Corporate sponsorship of computer science conferences: trends, structural insights, and a novel approach to ranking conferences
Abstract
Corporate sponsorship is increasingly prevalent at computer science conferences. However, a quantitative understanding of this phenomenon has yet to be established, let alone insights into the interplay between academic conferences and sponsoring corporations, or how to leverage it. To fill these gaps, this study first explores the landscape of corporate sponsorship across a wide range of high-profile computer science conferences, shedding light on its evolution over a 25-year period from 2000 to 2024. The complex and expansive relationships between these conferences and their corporate sponsors are then systematically organized into a network for structural analysis and conference evaluation. Specifically, after modularity optimization, the network's topological properties are analyzed to identify key conferences and corporations that shape the overall structure, connectivity, and functionality.
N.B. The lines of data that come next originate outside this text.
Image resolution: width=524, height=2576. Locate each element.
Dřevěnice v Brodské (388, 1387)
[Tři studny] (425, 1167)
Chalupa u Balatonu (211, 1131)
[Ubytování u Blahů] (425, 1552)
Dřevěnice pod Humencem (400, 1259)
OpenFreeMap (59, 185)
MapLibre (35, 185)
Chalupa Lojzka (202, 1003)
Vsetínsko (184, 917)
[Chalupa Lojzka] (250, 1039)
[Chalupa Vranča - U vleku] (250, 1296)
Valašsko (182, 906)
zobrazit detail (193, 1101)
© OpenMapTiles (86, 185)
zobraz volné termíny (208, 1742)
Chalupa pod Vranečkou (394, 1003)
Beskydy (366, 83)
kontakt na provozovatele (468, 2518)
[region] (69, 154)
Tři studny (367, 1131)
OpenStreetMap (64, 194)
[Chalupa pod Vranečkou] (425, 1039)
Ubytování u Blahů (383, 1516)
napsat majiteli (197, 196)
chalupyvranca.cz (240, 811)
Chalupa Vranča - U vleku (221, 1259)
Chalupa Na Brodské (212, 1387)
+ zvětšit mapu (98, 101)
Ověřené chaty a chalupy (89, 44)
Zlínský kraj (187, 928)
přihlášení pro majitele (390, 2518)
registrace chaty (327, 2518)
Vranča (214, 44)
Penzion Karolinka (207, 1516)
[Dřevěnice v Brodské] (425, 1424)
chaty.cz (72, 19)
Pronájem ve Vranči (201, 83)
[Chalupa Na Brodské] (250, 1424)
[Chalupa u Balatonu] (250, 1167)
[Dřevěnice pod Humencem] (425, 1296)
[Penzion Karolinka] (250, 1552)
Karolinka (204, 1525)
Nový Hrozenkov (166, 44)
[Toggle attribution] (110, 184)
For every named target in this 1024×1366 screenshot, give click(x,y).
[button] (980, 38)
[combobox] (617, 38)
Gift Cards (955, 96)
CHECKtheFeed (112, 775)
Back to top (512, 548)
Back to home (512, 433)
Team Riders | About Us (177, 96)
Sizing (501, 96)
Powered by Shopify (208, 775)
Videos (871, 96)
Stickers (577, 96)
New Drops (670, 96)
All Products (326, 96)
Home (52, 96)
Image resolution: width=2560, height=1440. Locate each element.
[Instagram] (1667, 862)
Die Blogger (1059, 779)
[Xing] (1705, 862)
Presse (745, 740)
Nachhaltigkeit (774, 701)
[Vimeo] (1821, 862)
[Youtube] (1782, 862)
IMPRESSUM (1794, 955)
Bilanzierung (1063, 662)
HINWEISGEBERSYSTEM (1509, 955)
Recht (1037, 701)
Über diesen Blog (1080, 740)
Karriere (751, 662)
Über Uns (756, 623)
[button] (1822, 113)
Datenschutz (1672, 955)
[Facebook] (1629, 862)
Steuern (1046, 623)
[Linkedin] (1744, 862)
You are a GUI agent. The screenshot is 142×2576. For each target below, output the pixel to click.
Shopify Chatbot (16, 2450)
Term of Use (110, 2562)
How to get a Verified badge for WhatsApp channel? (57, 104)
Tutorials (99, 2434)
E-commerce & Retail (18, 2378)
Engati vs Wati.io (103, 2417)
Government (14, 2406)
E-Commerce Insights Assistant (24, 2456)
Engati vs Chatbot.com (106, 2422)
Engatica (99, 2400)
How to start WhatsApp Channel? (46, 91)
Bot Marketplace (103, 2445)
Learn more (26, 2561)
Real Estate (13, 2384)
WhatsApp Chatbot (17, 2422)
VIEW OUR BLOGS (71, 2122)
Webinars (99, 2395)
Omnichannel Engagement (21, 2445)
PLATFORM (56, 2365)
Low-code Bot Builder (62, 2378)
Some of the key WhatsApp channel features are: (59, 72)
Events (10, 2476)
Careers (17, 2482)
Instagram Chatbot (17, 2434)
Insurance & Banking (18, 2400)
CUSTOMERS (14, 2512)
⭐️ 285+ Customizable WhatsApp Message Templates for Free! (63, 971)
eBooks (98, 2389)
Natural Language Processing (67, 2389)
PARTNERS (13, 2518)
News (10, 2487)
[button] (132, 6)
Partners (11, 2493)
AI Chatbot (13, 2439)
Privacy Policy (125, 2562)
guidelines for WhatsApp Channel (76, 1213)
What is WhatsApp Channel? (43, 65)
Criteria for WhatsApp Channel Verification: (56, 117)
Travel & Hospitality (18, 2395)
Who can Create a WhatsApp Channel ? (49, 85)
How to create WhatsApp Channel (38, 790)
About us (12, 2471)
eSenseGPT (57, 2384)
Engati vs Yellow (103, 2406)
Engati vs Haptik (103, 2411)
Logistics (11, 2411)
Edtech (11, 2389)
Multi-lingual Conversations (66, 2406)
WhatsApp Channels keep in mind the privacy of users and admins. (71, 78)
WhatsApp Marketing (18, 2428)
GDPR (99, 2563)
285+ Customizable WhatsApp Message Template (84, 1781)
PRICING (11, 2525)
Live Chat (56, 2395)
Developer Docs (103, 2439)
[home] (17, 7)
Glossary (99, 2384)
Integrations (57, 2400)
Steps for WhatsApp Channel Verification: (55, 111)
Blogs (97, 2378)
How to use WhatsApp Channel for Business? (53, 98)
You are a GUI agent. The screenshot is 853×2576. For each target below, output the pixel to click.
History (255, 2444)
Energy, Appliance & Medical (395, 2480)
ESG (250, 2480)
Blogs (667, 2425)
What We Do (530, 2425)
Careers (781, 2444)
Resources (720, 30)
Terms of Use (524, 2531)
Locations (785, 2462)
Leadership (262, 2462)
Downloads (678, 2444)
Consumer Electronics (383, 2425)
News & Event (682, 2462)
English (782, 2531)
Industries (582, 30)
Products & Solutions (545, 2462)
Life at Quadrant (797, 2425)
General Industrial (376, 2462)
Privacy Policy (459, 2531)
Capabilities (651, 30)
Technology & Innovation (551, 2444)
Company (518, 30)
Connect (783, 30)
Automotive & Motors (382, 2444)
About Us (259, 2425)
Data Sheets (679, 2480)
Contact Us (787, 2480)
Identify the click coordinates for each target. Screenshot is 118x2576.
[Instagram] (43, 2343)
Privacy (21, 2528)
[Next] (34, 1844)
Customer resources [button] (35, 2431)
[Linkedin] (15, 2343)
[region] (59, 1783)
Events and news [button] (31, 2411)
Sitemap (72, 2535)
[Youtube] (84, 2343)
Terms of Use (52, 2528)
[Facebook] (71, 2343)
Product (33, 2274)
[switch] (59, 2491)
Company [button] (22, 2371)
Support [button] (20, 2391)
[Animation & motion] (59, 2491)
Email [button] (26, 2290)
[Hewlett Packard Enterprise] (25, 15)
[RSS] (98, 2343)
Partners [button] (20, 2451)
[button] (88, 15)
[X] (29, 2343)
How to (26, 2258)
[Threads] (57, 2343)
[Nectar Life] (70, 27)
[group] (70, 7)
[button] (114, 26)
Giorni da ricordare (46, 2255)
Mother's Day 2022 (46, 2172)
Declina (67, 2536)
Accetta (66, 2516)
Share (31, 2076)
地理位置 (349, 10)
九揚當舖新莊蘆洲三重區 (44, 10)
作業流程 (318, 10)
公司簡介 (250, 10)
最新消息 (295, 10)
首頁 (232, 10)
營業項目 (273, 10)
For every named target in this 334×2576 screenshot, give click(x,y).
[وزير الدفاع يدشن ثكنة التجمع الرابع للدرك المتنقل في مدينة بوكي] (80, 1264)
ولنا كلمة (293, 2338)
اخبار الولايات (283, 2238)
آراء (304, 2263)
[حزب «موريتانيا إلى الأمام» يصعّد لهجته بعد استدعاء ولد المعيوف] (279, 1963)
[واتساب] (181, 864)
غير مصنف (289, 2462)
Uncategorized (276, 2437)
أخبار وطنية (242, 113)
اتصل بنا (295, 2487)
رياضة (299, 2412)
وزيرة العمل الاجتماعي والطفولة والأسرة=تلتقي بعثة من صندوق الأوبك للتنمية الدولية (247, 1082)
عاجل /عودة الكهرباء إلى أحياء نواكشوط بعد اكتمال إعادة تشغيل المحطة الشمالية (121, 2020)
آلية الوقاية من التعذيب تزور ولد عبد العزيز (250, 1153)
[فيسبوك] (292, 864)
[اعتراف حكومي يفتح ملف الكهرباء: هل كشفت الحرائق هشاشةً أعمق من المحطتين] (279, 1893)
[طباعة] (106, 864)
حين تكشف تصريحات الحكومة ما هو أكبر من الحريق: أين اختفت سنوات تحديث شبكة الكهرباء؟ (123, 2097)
More importantly, this study makes the first attempt to employ a conference-corporation sponsorship network, along with a network-based ranking algorithm, to evaluate computer science conferences, introducing a new perspective on assessing their quality or reputation from the standpoint of corporate sponsorship. The proposed evaluation approach is benchmarked against three popular ranking systems, demonstrating not only its practical usefulness but also its unique ability to highlight the disparity in the attention that academia and industry direct to different fields of computer science. This paper has significant implications for scholarly communication in computer science, particularly as industry has become the primary consumer of academic research in the discipline.